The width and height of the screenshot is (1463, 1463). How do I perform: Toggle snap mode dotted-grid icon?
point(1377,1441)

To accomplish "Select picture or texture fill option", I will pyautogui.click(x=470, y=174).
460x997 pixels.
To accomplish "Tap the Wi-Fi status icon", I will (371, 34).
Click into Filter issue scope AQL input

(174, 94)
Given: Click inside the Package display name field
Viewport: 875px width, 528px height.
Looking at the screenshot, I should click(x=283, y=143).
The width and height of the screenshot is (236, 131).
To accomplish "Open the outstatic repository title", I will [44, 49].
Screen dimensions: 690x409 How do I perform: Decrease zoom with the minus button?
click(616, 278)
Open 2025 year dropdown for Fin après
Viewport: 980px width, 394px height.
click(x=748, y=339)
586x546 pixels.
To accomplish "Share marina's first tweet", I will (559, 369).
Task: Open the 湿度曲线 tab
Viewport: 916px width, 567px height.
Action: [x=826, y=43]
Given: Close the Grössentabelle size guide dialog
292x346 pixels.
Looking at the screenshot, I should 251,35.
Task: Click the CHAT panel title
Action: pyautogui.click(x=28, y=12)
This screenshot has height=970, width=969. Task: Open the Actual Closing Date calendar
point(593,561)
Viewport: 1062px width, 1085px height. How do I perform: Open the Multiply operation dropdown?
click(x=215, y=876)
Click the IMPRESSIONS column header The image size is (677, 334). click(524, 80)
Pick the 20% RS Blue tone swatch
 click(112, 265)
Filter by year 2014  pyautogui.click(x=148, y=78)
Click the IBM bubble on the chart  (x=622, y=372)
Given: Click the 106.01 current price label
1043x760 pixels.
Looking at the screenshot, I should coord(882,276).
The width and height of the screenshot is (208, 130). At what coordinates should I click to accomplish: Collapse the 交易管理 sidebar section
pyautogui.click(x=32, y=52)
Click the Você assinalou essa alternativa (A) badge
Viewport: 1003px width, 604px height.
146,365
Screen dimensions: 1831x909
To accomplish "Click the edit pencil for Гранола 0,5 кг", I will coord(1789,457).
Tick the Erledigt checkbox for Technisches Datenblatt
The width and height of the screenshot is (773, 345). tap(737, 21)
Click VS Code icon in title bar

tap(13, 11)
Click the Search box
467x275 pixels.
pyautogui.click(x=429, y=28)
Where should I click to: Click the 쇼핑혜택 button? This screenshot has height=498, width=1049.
----
◆ WORK INSTRUCTION:
Your answer must be the lines from the first line of the entries above through the line that contains "Task: Open the 湿度曲线 tab", written out exactly.

◆ ANSWER FOR THIS EXERCISE:
The width and height of the screenshot is (1463, 1463). How do I perform: Toggle snap mode dotted-grid icon?
point(1377,1441)

To accomplish "Select picture or texture fill option", I will pyautogui.click(x=470, y=174).
460x997 pixels.
To accomplish "Tap the Wi-Fi status icon", I will (371, 34).
Click into Filter issue scope AQL input

(174, 94)
Given: Click inside the Package display name field
Viewport: 875px width, 528px height.
Looking at the screenshot, I should click(x=283, y=143).
The width and height of the screenshot is (236, 131).
To accomplish "Open the outstatic repository title", I will [44, 49].
Screen dimensions: 690x409 How do I perform: Decrease zoom with the minus button?
click(616, 278)
Open 2025 year dropdown for Fin après
Viewport: 980px width, 394px height.
click(x=748, y=339)
586x546 pixels.
To accomplish "Share marina's first tweet", I will (559, 369).
Task: Open the 湿度曲线 tab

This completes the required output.